A collection of U.S. federal financial regulators revived a set of rule proposals, initially crafted in response to the global financial crisis, that aim to stop financial institutions from adopting compensation models that encourage excessive risk taking.
The U.S. Federal Deposit Insurance Corporation, the Office of the Comptroller of the Currency, and the Federal Housing Finance Agency issued a rule-making proposal on Monday that addresses incentive-based compensation arrangements in the financial sector.
The proposal revives rules that were initially published in 2016, as part of the post-crisis reform effort in the U.S. under legislation known as Dodd-Frank, which required federal regulators to adopt rules or guidance regarding incentive-based compensation practices at financial institutions with at least US$1 billion in assets.
The proposals published on Monday include prohibitions designed to make incentive-based compensation arrangements more sensitive to risk, the regulators said.
This includes prohibitions on incentive plans that do not include clawback and forfeiture provisions.
“These prohibitions would help safeguard [financial firms] from the types and features of incentive-based compensation arrangements that encourage inappropriate risks,” the regulators said in a notice outlining the proposals.
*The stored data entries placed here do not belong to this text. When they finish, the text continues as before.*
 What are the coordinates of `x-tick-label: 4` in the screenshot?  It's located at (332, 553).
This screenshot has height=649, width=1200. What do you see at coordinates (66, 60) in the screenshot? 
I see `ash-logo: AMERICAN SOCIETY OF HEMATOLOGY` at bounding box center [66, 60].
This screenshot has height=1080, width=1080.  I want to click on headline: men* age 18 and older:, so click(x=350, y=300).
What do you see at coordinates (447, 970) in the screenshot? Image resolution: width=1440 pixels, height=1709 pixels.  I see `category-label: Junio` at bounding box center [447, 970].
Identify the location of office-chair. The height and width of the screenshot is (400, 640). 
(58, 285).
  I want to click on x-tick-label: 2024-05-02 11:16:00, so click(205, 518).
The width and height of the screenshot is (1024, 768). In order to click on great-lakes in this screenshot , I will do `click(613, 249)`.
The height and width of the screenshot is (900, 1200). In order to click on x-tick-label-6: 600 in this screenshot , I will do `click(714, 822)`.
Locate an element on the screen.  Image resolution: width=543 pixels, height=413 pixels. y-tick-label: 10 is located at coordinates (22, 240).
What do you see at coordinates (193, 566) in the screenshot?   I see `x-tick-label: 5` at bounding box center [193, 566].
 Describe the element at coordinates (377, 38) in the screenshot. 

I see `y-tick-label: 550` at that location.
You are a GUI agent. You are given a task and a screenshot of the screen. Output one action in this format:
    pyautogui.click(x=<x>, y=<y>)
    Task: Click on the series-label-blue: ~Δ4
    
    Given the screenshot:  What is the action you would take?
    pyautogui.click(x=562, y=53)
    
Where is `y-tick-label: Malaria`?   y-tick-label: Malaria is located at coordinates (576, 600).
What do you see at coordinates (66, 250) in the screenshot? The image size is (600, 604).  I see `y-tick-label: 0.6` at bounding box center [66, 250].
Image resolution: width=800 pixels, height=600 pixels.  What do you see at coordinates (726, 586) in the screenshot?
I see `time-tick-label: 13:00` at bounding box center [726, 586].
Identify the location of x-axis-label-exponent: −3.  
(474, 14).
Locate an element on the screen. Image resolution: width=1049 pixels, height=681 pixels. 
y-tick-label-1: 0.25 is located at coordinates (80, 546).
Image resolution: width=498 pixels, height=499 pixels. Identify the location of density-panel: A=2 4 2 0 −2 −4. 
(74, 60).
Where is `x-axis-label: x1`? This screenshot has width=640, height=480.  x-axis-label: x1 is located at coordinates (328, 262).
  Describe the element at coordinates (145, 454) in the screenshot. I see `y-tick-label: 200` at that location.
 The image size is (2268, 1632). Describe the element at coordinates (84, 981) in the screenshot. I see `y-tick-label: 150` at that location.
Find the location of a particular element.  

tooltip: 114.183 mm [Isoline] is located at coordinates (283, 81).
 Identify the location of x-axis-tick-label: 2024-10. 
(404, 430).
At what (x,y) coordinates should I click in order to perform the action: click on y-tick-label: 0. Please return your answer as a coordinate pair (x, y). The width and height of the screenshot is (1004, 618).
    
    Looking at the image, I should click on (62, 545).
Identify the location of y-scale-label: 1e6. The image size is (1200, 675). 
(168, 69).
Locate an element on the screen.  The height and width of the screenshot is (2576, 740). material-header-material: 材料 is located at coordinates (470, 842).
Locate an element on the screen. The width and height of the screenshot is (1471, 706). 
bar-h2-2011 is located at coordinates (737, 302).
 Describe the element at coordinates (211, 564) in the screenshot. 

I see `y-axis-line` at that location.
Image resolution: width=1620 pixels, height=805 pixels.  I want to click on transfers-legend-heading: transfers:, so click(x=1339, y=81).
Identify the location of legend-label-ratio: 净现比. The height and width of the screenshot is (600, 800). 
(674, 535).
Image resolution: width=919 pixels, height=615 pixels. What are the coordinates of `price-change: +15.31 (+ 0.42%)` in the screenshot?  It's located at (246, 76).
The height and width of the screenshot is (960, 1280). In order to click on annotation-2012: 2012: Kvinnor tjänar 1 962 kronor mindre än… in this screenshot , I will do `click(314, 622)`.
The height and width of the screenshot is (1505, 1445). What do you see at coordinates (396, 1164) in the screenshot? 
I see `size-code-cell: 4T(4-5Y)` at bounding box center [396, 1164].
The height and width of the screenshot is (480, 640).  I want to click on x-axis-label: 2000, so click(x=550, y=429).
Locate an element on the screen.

They added that the proposals are also designed to “emphasize the important role of sound governance and risk management control mechanisms.”
The proposed rules also include disclosure and record-keeping requirements that are intended to improve regulators’ oversight in this area.
The agencies noted that the U.S. Securities and Exchange Commission also has this issue on its rule-making agenda, and that the National Credit Union Administration is expected to take action on it in the near future too.
The proposals are out for comment, although they have not been published in the Federal Register.
Acting comptroller of the currency, Michael Hsu, issued a statement accompanying the proposals, indicating they are intended to restart discussions over this post-crisis reform, alongside the other federal agencies, which never agreed on final rules.
“The 2016 [proposal] was the closest the six agencies have come to agreeing on a joint final rule; thus, it is a natural place to start,” he said. “The financial system has changed significantly since then, and interagency discussions and our supervisory experience have highlighted modifications to the 2016 [proposals] that would help us fulfil our statutory mandate more effectively.”
Hsu noted that the regulators are accepting comments on the proposal, and said they “look forward to continuing to engage our interagency peers and the public on how we can most effectively curtail problematic incentive compensation practices.”